O Grupo de Atuação Especial de Defesa do Meio Ambiente (GAEMA) do Ministério Público do Estado de São Paulo (MPSP) solicitou, nesta segunda-feira (8), uma série de esclarecimentos aos nove municípios da Baixada Santista. O objetivo é verificar a implementação de políticas públicas voltadas à prevenção e mitigação dos impactos do fenômeno climático El Niño.
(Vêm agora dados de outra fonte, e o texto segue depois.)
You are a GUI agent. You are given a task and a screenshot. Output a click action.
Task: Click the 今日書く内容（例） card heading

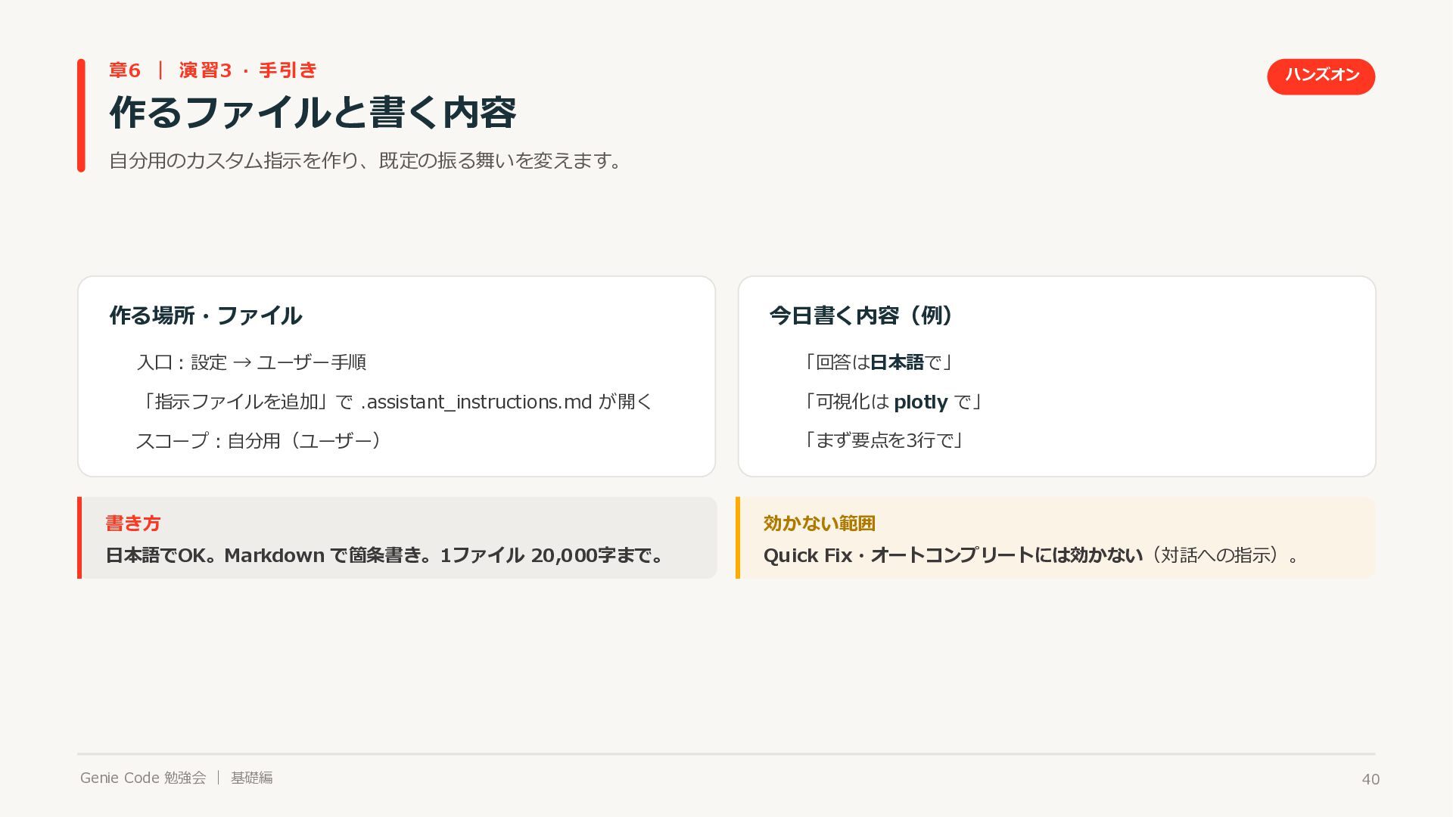[862, 315]
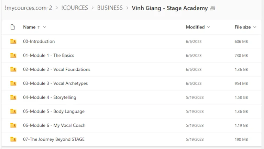This screenshot has width=264, height=149.
Task: Open the Name column sort dropdown
Action: pyautogui.click(x=45, y=27)
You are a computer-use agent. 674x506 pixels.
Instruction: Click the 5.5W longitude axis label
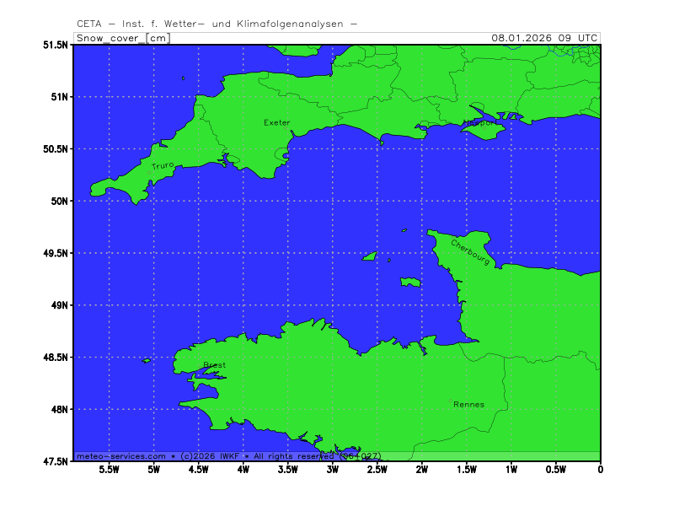tap(109, 471)
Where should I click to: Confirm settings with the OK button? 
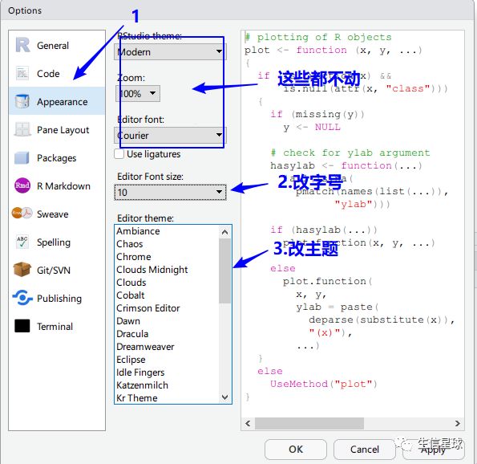[296, 449]
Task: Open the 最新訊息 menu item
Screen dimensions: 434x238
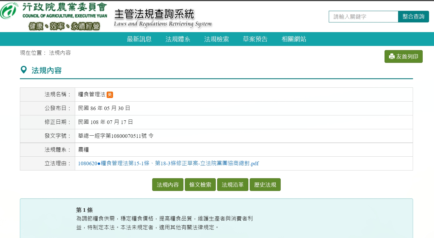Action: click(139, 39)
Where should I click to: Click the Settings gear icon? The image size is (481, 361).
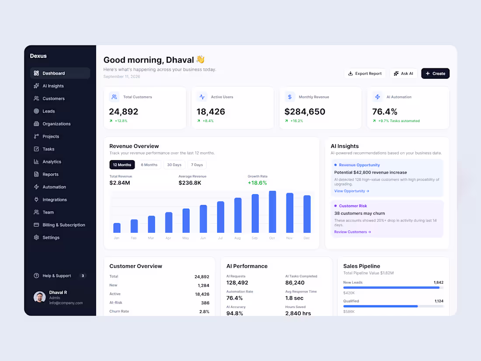pyautogui.click(x=36, y=237)
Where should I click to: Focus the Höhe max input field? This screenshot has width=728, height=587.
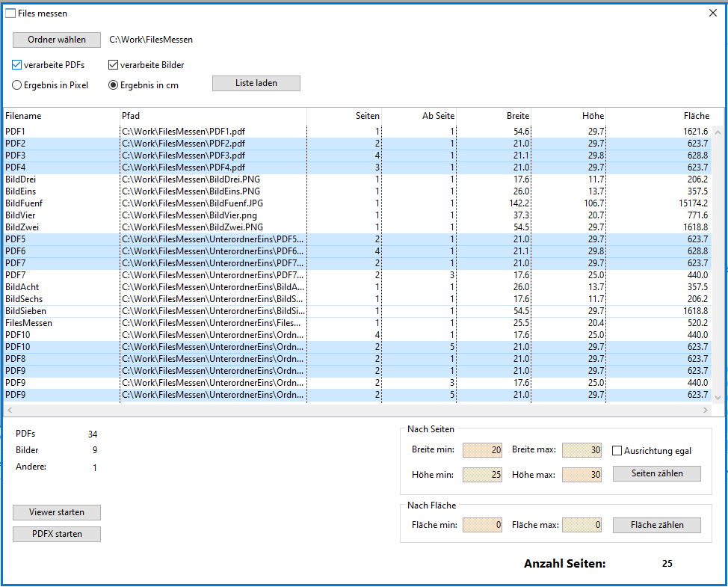pos(582,476)
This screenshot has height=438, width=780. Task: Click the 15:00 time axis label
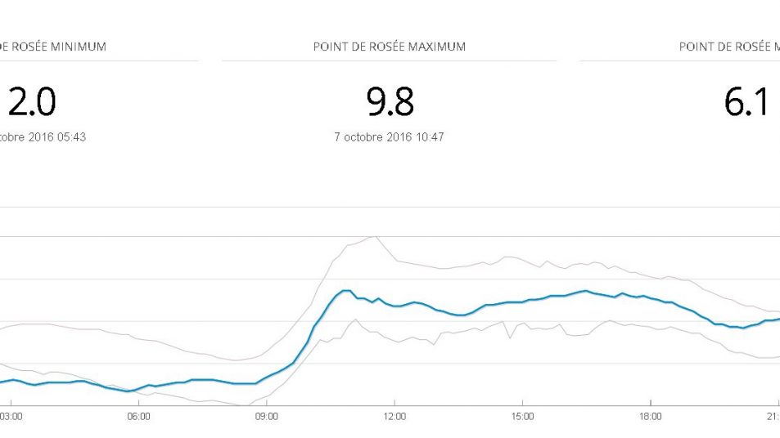coord(522,416)
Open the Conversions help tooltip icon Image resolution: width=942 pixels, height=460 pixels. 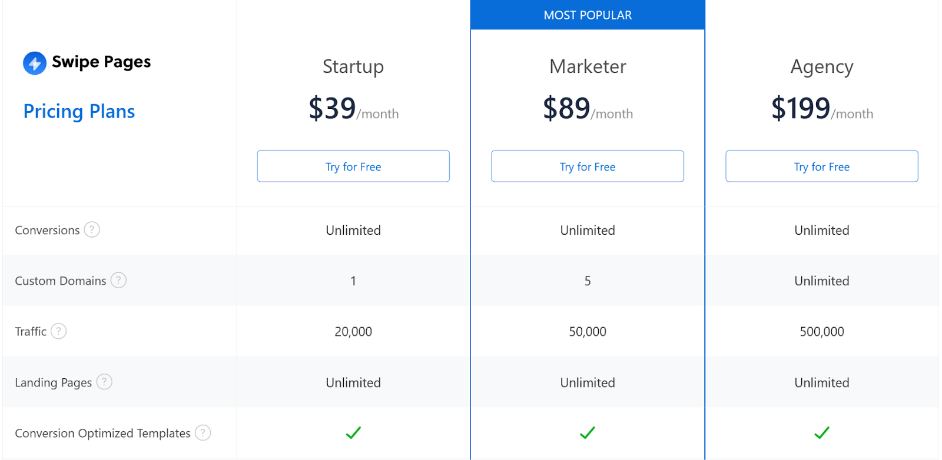point(92,229)
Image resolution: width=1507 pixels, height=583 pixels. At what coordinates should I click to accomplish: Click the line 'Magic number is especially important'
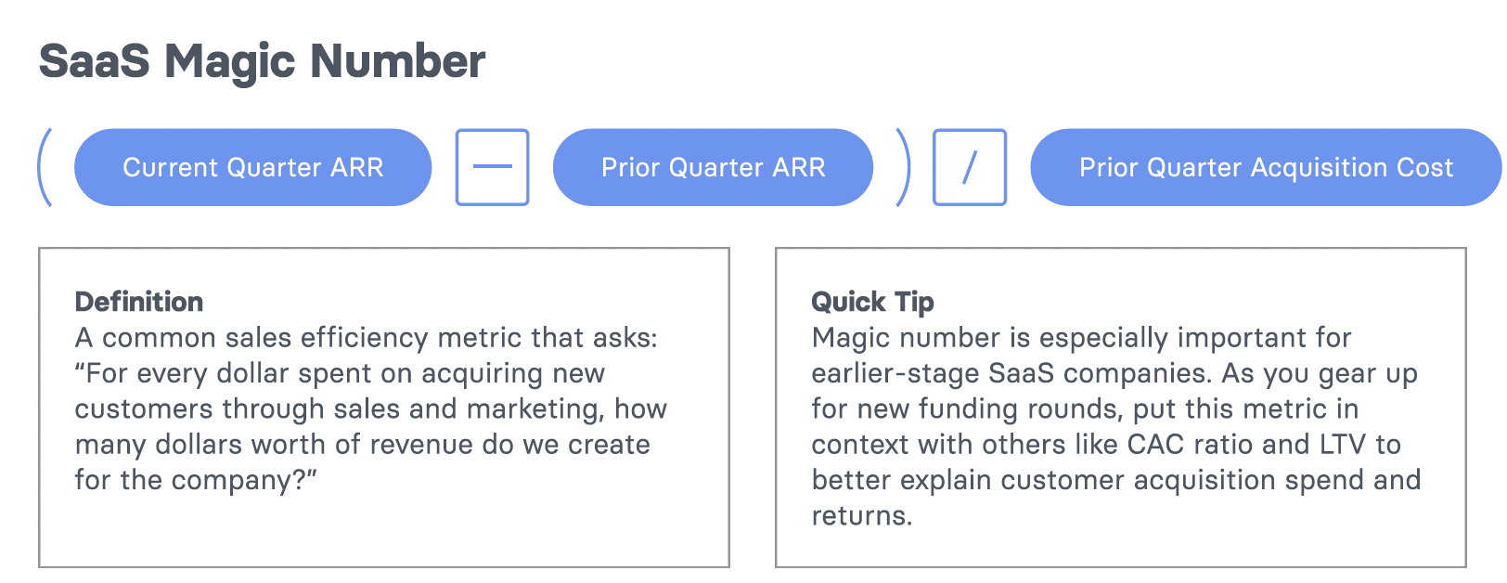click(x=1081, y=338)
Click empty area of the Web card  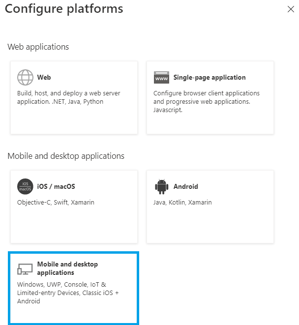tap(74, 121)
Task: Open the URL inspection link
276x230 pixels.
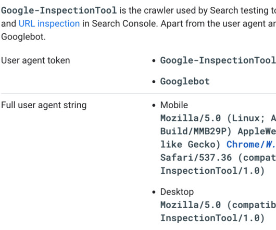Action: (49, 23)
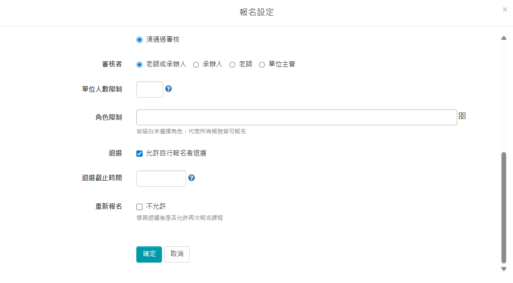Click the 角色限制 text field

(296, 117)
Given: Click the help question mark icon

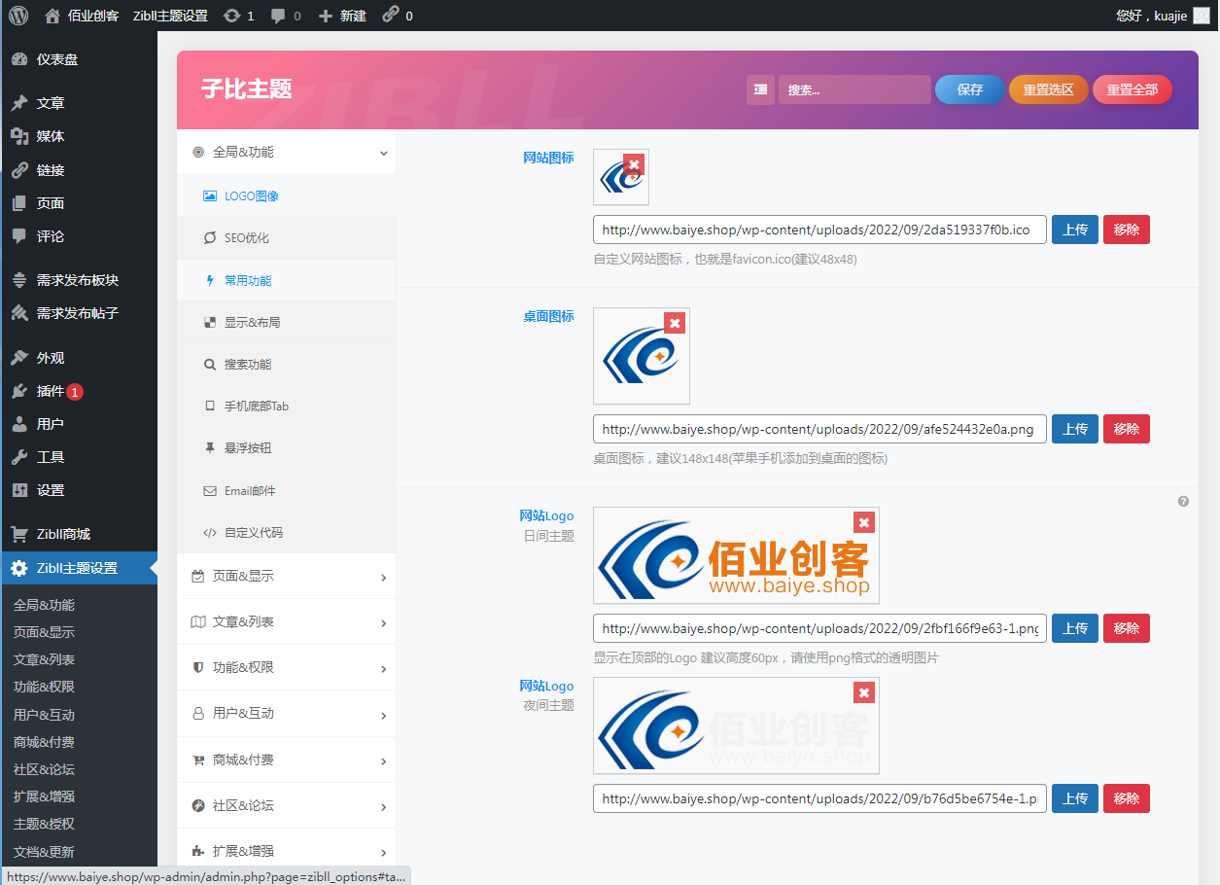Looking at the screenshot, I should click(1183, 502).
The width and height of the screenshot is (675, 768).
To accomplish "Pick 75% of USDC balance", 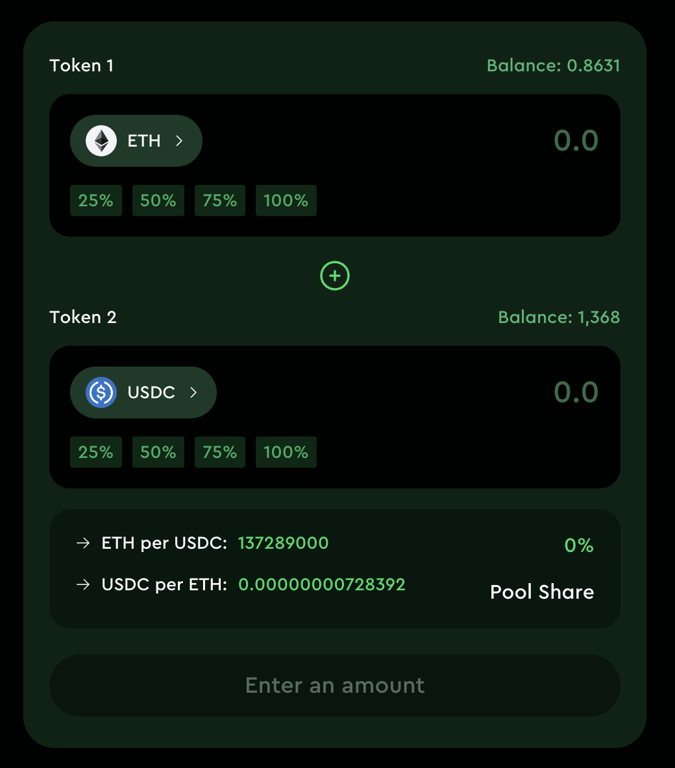I will pyautogui.click(x=220, y=452).
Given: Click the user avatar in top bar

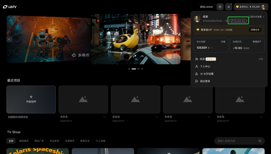Looking at the screenshot, I should point(263,7).
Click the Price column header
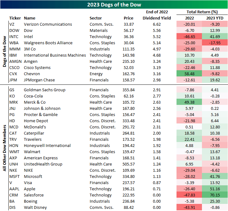 (128, 18)
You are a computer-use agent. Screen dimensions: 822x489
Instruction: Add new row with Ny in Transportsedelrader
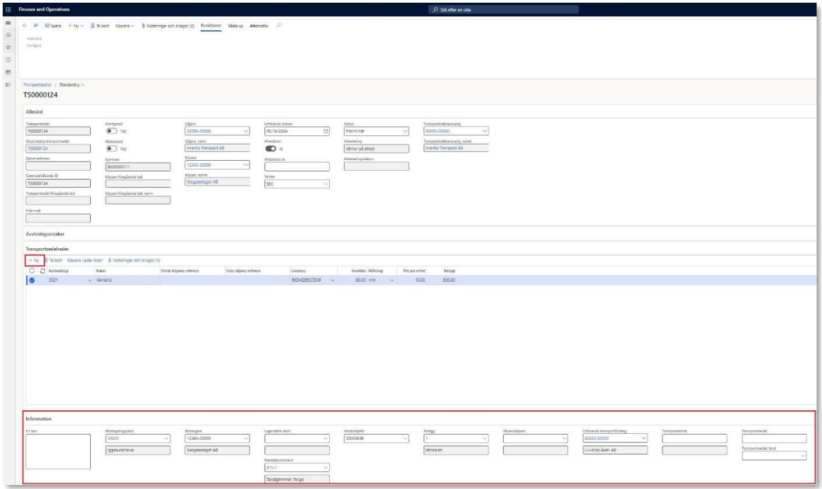(34, 259)
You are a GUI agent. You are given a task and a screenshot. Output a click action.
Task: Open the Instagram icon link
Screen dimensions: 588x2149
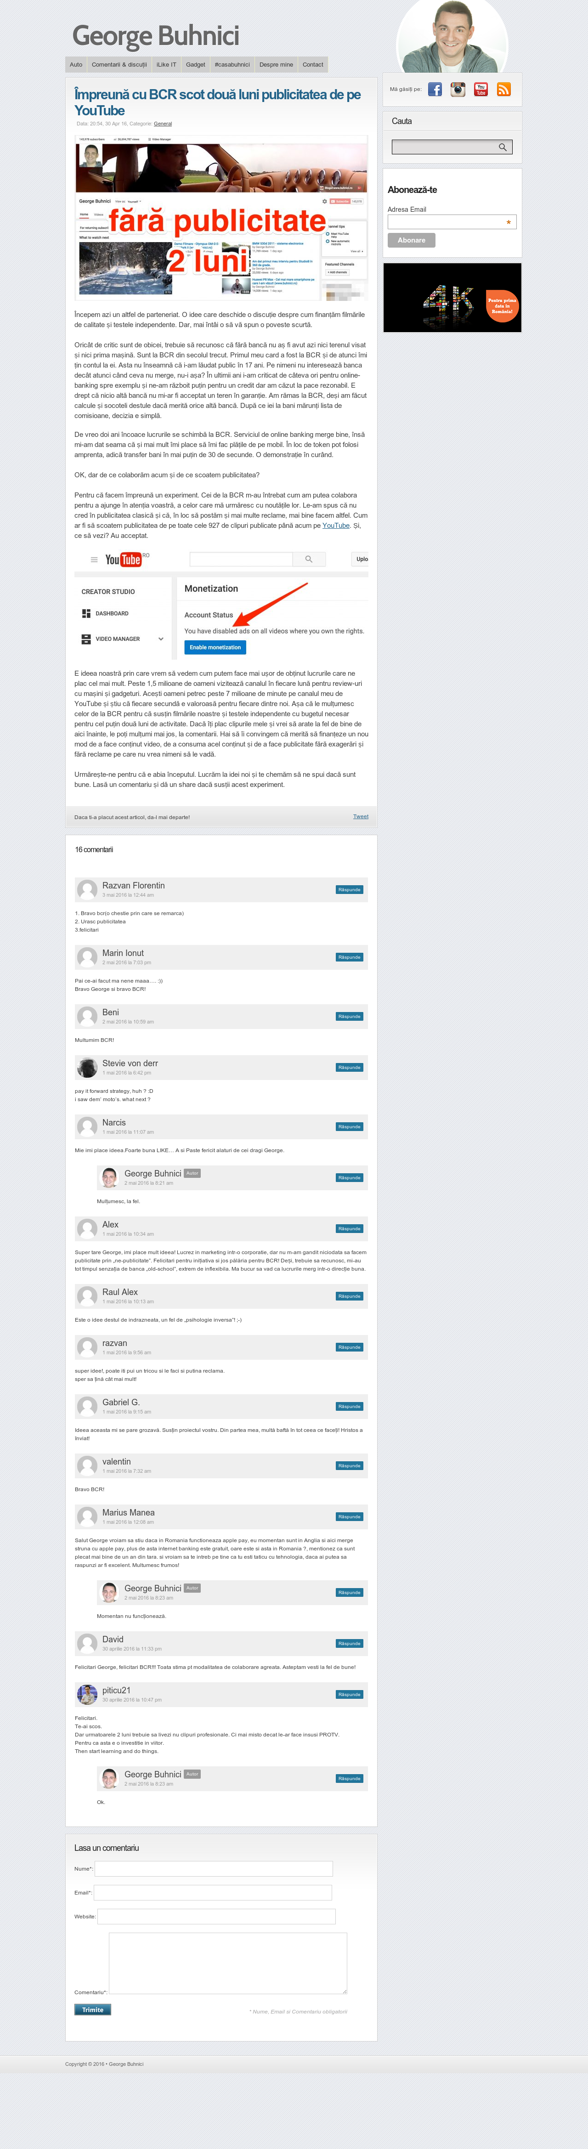(x=458, y=89)
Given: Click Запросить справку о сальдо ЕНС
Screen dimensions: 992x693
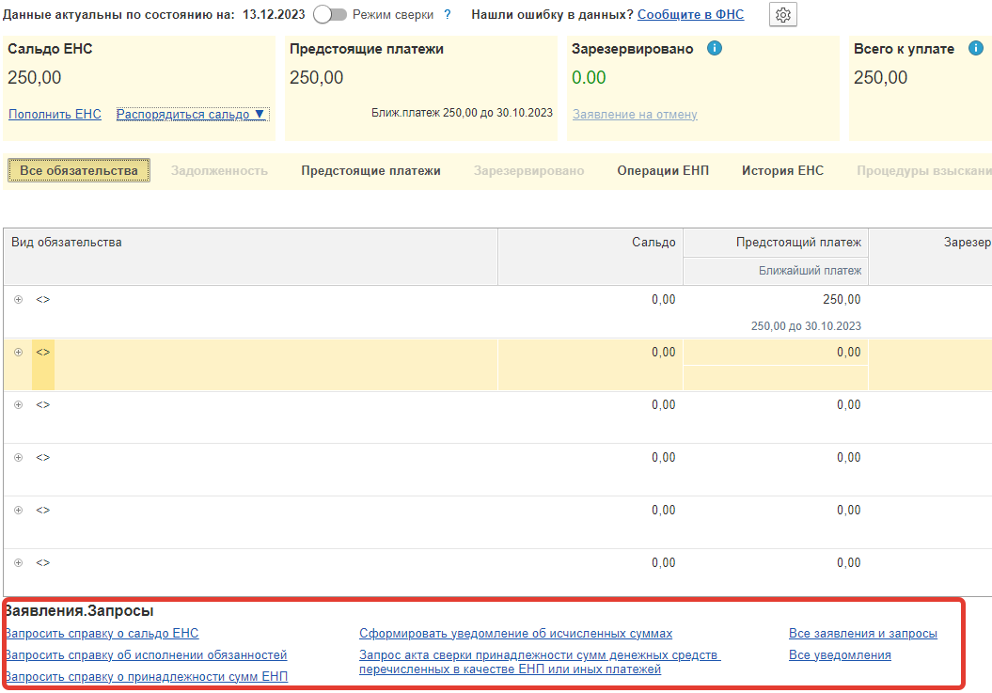Looking at the screenshot, I should tap(102, 634).
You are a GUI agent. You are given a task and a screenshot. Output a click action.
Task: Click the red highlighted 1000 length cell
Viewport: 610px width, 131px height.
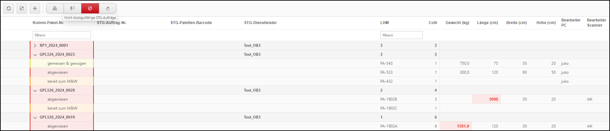click(x=486, y=99)
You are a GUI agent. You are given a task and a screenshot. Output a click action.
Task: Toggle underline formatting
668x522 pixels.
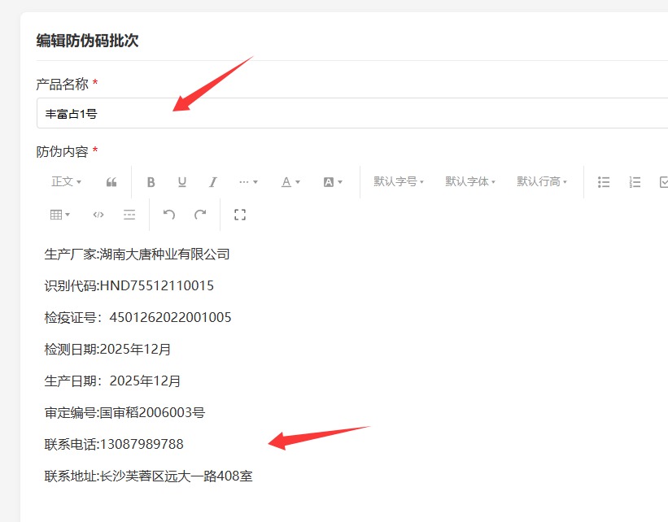(x=182, y=182)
Demandas do Procedimento Administrativo
No Procedimento Administrativo de Acompanhamento instaurado, a promotora Almachia Acerbi questiona a existência de planos municipais de contingência e prevenção, bem como a realização de obras de drenagem e contenção de encostas em áreas vulneráveis. Adicionalmente, são solicitadas informações sobre as ações da Defesa Civil para a emissão de alertas e a realização de simulados, além da articulação entre municípios e os governos estadual e federal.
Riscos e Preocupações
A promotora ressaltou os alertas emitidos pela Organização Meteorológica Mundial (OMM) sobre a alta probabilidade de um forte episódio de El Niño entre 2026 e 2027. Esse fenômeno pode agravar o aquecimento global e aumentar a frequência de eventos climáticos extremos, como secas, enchentes e ondas de calor.
Impactos Potenciais
O MPSP advertiu que, entre os impactos previstos, estão os prejuízos ao abastecimento de água, à produção agrícola e à saúde pública. O Procedimento Administrativo também menciona a possibilidade de chuvas acima da média, elevando o risco de alagamentos em áreas baixas e deslizamentos em morros e encostas habitadas, especialmente nas cidades de Santos, São Vicente, Guarujá e Cubatão.
Recomendações do GAEMA
Diante deste cenário de risco, o GAEMA fez recomendações aos prefeitos, incluindo o reforço dos sistemas de drenagem, a conclusão de obras de contenção em áreas vulneráveis e a ampliação de campanhas educativas. Também foi sugerida a criação de abrigos temporários para famílias em áreas de risco e o fortalecimento da vigilância sanitária para prevenir doenças transmitidas por vetores.
Integração de Setores
Além disso, o MP enfatizou a importância da integração entre os setores de saúde e assistência social para promover uma resposta mais eficaz aos desafios impostos pelo El Niño. Essa colaboração é essencial para garantir a segurança e o bem-estar da população da Baixada Santista frente aos efeitos adversos que podem surgir com o fenômeno climático.